### Page excerpt
Oh, the irony. It takes cajones for a newsweekly to put out a column--online or otherwise--proclaiming that we should let print newspapers die because they are no longer relevant. Yep, you heard that right. A writer for Newsweek says that print newspapers have lost their usefulness.
I will not argue with Daniel Lyons' idea in "Don't Bail Out Newspapers--Let Them Die and Get Out of the Way" that newspapers are facing extinction. But the only thing deader than the newspaper on my doorstep is the Newsweek in my dentist's office, so Lyons' call in Newsweek is hilariously ironic. The only thing less relevant than a newspaper is a newsweekly.
If you teach writing in any form on any level, Lyons' piece is ideal, made-for-classroom material. Have your students read this piece and spend a class session discussing how to refute the opposition by poking holes in logical fallacies. It's not that of Lyons' claims are that outrageous; it's just that the support he gives is so flimsy. Among the claims cited by Lyons:
- "Now, new companies with names like Politico and Huffington Post and The Daily Beast and Gawker are beating newspapers at their own game. The new guys are faster, and often better. They're leading, with newspapers chasing behind." Gawker? In my best John McEnroe voice: You cannot be serious! Gawker is a gossip site, and while the others are slowly coming around with original reporting, they still have a fair amount of aggregation from print media news sites.
- "But I recently canceled my two morning papers—The New York Times and The Wall Street Journal—because I got tired of carrying them from the front porch to the recycling bin, sometimes without even looking at them. Fact is, I only care about a tiny percentage of what those papers publish, and I can read them on my computer or my iPhone. And I can rely on blogs and Twitter to steer me to articles worth reading." Newspapers should die because Lyons got tired of carrying them, and sometimes put them right in the recycle bin without opening them? If Lyons is relying on blogs to steer him to the articles worth reading, isn't he still spending time looking at blogs to tell him what to read? Is that any faster than just reading the paper?

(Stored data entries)
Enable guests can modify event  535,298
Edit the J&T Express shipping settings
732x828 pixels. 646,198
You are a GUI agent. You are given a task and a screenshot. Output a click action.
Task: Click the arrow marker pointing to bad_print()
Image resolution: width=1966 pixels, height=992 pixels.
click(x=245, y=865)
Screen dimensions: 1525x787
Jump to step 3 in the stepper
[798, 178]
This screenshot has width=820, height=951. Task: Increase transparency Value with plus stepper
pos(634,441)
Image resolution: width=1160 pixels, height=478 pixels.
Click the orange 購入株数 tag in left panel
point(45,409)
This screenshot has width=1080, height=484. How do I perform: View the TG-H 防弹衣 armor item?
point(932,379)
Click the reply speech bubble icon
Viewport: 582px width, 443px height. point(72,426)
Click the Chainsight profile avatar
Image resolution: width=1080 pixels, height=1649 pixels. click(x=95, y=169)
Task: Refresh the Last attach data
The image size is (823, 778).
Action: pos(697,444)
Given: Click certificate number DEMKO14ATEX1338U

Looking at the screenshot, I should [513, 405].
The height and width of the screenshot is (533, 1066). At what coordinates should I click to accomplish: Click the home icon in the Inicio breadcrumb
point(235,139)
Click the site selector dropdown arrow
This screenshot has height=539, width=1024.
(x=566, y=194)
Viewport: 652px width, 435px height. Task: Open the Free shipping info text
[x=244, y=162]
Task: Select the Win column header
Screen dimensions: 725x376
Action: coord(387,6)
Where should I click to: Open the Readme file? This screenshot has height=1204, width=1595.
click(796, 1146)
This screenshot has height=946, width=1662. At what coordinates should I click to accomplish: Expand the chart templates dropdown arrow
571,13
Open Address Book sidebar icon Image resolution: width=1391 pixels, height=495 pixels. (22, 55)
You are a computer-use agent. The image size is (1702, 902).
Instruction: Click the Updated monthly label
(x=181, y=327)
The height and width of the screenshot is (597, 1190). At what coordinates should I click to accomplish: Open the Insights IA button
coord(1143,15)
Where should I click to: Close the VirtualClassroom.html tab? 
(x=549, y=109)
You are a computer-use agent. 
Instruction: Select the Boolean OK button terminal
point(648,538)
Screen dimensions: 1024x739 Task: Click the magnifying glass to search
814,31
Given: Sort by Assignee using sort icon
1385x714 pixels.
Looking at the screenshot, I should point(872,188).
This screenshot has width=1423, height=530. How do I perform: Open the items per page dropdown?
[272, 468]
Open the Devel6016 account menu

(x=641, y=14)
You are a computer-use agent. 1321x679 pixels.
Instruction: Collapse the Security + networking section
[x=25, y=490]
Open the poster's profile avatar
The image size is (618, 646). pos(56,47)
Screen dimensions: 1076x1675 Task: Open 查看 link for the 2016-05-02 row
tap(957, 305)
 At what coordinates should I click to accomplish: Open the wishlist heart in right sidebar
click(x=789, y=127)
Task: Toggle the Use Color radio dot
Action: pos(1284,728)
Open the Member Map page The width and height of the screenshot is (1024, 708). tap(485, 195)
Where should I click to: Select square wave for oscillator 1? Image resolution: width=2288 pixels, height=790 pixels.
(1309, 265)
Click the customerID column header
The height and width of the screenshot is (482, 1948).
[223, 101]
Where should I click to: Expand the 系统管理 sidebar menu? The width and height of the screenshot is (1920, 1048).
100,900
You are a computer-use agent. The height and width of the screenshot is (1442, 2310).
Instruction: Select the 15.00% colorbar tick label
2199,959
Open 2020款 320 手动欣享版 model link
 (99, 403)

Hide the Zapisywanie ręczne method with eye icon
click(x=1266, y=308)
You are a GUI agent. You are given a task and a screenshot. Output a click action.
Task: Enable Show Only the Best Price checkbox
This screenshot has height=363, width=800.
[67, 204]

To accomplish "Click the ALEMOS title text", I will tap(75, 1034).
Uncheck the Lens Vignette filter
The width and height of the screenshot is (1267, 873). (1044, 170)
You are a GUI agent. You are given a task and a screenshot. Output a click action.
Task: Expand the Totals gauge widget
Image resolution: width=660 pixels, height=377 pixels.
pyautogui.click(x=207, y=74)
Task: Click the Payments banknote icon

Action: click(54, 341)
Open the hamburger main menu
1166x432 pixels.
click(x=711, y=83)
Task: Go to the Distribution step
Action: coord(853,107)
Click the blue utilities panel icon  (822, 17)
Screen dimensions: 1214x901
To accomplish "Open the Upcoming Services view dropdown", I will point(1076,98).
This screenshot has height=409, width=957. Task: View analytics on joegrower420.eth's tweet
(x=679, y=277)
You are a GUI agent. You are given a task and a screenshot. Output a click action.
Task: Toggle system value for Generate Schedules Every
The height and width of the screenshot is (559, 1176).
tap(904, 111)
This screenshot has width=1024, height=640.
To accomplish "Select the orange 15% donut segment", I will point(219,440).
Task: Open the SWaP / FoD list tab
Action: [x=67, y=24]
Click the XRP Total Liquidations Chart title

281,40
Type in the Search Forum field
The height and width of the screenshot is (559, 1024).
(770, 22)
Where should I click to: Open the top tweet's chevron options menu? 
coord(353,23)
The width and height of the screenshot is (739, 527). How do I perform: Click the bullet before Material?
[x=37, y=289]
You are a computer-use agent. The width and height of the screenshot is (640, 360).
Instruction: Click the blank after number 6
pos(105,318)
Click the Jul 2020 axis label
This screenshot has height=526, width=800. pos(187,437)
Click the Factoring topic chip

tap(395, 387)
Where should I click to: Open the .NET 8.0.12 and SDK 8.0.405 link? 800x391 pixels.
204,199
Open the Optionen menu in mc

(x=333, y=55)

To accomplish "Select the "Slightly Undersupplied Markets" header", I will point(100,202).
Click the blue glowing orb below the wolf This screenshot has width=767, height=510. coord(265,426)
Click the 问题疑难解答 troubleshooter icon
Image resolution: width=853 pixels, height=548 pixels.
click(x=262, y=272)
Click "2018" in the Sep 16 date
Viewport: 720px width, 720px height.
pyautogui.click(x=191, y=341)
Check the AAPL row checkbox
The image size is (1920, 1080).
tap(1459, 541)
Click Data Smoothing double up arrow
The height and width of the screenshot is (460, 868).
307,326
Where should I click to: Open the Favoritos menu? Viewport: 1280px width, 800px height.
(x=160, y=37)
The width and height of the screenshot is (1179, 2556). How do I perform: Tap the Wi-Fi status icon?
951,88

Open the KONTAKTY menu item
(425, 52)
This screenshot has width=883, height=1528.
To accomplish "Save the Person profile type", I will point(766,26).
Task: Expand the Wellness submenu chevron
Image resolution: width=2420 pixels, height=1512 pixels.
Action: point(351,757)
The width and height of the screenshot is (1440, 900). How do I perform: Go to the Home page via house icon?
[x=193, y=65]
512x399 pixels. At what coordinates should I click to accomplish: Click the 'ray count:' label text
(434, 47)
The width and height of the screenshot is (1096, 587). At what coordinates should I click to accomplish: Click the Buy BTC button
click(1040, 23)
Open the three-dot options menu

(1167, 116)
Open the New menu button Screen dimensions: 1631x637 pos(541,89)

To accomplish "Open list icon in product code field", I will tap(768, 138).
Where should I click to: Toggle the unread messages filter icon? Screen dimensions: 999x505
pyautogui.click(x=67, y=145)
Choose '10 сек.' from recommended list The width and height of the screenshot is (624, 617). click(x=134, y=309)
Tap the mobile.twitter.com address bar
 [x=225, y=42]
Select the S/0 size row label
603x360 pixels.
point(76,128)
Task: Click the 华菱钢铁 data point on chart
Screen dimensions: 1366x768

### What you have to do
Write the next part of the critique of Daniel Lyons' Newsweek piece on letting newspapers die, starting right after its final sentence.

### Solved problem
- "As for all the hand-wringing about the great "in-depth" information that only a newspaper can provide, let's be honest: the typical daily newspaper does a lousy job. It tries to provide a little bit of everything—politics, sports, business, celebrity stuff—and as a result it doesn't do anything particularly well. Ask anyone who's an expert in anything—whether it's bicycle racing or brain surgery—what they think when they read a newspaper article about their field. Chances are they cringe, because the material is so dumbed-down, and because it's so clear that whoever wrote the article has no real expertise on this topic." Newspapers still provide unparalleled investigative journalism. And their job is to "provide a little bit of everything." If you want more in-depth coverage, find a specialty magazine or journal. Brain surgeons don't read newspaper articles on brain surgery for insight into their field--but everyone else does. Brain surgeons read medical journals. The other 99.9% of us read articles on brain surgery because we need access to a topic about which we have little knowledge.
- "And plenty of countries that don't have democracy do have newspapers." Maybe, but how many of those non-democratic countries have independent newspapers free from government control?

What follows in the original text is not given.